そんな生殖補助医療で生じた親子関係を規定する民法の特例法案の骨子を自民党の合同部会がまとめた。秋の臨時国会への提出を目指すという。法整備の第一歩となることを期待したい。
法案骨子によれば、卵子提供、代理出産では「産んだ女性」が母親となる。精子提供を受けても、夫が父親となる。
精子提供による人工授精は60年以上前から行われ、生まれた子どもは1万人を超えるという。
代理出産で血縁がない女性を母親とすることには、異論もあるかもしれない。
だが、こうした医療で生まれた子どもの法的な立場を安定させるのは大切なことだ。
残された重要な課題は、生殖補助医療のルール作りである。
2003年に厚生労働省科学審議会が報告書を出したが、法案提出には至らなかった。今回、自民党の部会でも議論を重ねたが、まとまらなかった。
日本産科婦人科学会は、一定の範囲で精子提供を認めているが、あくまで自主規制である。
法整備が遅々として進まない中で、一部医療機関が独自のガイドラインを作り、2008年から卵子提供による体外受精に乗り出している。卵子提供者を登録するNPO法人も活動を始めた。
だが、卵子提供や代理出産を希望する夫婦の多くは、海外で治療を受けているのが現状だ。

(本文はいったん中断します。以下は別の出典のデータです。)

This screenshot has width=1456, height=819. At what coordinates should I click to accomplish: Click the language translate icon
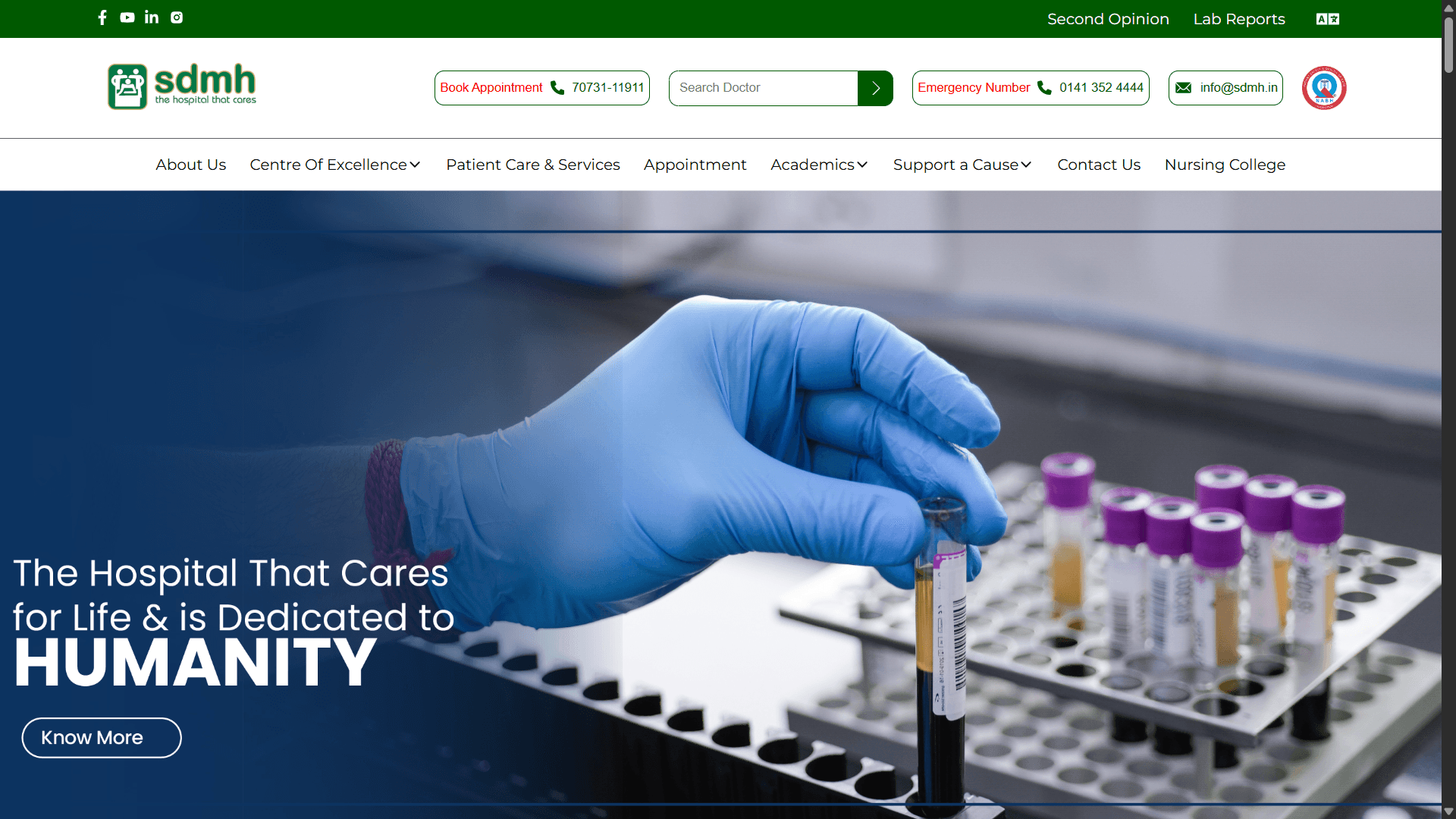coord(1327,19)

卵子採取は女性に大きな負担をかけ、合併症も懸念される。代理出産は妊娠と出産に伴うリスクを他人に負わせることになる。
子どもの出自を知る権利の保障という課題も残されている。
法的規制がないまま生殖補助医療が広がる現状は座視できない。命の誕生に人の手が関わることはどこまで許されるか。生命倫理が問われる問題である。
生まれてくる子どもの将来も見据えて国民的な議論を深めたい。